WHO AM I? And how, I wonder, will this story end?

The sun has come up and I am sitting by a window that is foggy with the breath of a life gone by. I’m a sight this morning: two shirts, heavy pants, a scarf wrapped twice around my neck and tucked into a thick sweater knitted by my daughter thirty birthdays ago. The thermostat in my room is set as high as it will go, and a smaller space heater sits directly behind me. II clicks and groans and spews hot air like a fairy-tale dragon, and still my body shivers with a cold that will never go away, a cold that has been eighty years in the making. Eighty years. I wonder if this is how it is for everyone my age.  Nicholas Sparks (The Notebook)
This simply flows. It is not at all choppy or awkward. It’s charisma is how it captures readers with its natural flow into a cadence and before you realize it you’re onto page 2, 3 and so on as the plot grabs you by the gut. Sparks possesses a unique gift granting his stories worldwide success.
Chapter 1 – Paragraph 1 & 2 of The Diamond Thieves, as my editor Mary Kay Landon knows, underwent major overhauling revisions until I felt the same way as when I read the beginning of a good Nicholas Sparks or John Grisham novel (John Grisham is my 3rd favorite author).  I am so proud of what has finally come to be the beginning of the Extra Innings trilogy.  Take a peek:

Today was their thirteenth birthday.

It was Saturday, June 21, 1947 and summer was off to a great start. Identical twins Jimmy and Billy McGee were upstairs in their spacious, attic bedroom of their parents’ three-story home in Eugene, Mississippi. Both boys would have preferred to be outdoors playing baseball with their friends but the McGee family house rule was that birthdays were to be spent at home with the family. This year, however, Billy designed a plan that would allow them to see their friends. In order for it to work he and Jimmy needed to be upstairs in their bedroom. They would have to make enough noise to wake their toddler brother, whose bedroom was downstairs, directly across the hall from the attic door. If this happened, their mother would want them as far away from the house as possible.  B.W. Gibson (The Diamond Thieves)

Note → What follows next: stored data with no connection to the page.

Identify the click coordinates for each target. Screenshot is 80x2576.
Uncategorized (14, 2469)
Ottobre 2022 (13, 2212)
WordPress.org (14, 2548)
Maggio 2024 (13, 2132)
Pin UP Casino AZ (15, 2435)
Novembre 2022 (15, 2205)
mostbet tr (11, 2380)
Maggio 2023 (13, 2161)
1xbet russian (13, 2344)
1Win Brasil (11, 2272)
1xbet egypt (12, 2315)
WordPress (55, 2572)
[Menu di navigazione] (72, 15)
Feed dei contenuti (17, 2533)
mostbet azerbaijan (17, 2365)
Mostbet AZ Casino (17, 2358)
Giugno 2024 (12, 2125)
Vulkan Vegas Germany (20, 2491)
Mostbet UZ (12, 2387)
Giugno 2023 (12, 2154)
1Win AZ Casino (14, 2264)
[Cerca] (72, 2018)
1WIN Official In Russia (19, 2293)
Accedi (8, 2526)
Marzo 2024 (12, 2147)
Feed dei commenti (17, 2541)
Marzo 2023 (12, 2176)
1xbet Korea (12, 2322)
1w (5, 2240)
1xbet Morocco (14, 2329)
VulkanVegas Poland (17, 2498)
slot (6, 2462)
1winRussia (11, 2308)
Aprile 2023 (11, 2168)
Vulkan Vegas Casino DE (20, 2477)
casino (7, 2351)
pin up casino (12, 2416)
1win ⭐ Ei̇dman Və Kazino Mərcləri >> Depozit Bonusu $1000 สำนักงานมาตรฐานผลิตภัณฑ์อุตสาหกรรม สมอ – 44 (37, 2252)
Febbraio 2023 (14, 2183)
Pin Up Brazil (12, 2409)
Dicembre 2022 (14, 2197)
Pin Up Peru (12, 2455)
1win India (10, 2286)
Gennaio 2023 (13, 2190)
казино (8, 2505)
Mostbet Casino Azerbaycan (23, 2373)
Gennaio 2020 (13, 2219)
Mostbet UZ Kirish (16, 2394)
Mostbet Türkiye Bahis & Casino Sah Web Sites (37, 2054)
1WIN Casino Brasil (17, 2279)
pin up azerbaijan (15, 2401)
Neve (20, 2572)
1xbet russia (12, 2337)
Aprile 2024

Today’s Chamber of Commerce speaker, Kordell brought his charisma talk in for a landing with the following question:  “Are you going to be successful or are you going to be significant?”  I believe Twain and Sparks, although quite successful, are more importantly significant to the history of literary.  Their style of writing and creative storytelling exceeds readers’ expectations.  I can only hope to achieve this sort of significance with my works.

Thank you Kordell for your inspiring words of wisdom!